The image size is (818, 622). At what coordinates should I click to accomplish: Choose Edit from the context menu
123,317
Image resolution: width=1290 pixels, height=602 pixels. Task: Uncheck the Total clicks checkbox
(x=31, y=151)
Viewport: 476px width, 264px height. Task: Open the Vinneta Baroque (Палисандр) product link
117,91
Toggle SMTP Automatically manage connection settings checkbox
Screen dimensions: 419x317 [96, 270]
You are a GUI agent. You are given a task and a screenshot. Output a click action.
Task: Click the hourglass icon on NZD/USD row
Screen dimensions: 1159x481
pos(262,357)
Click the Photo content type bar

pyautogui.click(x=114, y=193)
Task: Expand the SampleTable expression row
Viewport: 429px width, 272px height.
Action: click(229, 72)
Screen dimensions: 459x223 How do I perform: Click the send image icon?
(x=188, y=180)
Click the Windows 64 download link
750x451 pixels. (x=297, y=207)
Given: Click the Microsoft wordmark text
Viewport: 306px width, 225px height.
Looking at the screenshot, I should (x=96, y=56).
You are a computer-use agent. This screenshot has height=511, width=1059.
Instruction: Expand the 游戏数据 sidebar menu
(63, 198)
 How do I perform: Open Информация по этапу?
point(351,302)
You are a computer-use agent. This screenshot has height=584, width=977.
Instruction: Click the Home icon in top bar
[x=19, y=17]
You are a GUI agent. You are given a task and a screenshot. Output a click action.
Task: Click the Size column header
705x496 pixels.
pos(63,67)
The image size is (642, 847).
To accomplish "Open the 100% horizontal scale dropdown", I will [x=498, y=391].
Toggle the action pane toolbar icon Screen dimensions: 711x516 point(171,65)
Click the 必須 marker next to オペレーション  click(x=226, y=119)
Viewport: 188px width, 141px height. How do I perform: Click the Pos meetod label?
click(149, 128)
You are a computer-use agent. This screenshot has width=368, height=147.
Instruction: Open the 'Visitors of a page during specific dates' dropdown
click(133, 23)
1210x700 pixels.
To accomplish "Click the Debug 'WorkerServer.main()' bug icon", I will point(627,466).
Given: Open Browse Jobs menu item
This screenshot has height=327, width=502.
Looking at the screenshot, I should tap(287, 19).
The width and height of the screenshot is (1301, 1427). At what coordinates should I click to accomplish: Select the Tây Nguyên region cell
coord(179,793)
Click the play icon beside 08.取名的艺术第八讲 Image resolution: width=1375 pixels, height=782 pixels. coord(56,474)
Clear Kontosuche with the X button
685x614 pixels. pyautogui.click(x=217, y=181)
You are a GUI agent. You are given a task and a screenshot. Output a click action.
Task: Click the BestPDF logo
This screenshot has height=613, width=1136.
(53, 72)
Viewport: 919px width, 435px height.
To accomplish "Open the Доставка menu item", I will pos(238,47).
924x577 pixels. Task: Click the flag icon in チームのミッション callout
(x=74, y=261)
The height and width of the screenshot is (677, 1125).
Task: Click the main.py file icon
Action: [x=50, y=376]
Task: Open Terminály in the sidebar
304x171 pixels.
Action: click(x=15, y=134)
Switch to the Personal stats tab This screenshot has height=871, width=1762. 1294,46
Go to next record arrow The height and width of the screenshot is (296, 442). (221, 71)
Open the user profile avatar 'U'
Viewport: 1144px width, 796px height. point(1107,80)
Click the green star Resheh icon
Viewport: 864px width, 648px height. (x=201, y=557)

_ _ _ _ _ _ _

TASK TO COMPLETE
Update the data from its first line through the line containing "(x=31, y=151)" by replacing "Total clicks" with "Total views", keeping everything else unchanged.

CORRECT OUTPUT
The image size is (818, 622). At what coordinates should I click to accomplish: Choose Edit from the context menu
123,317
Image resolution: width=1290 pixels, height=602 pixels. Task: Uncheck the Total views checkbox
(x=31, y=151)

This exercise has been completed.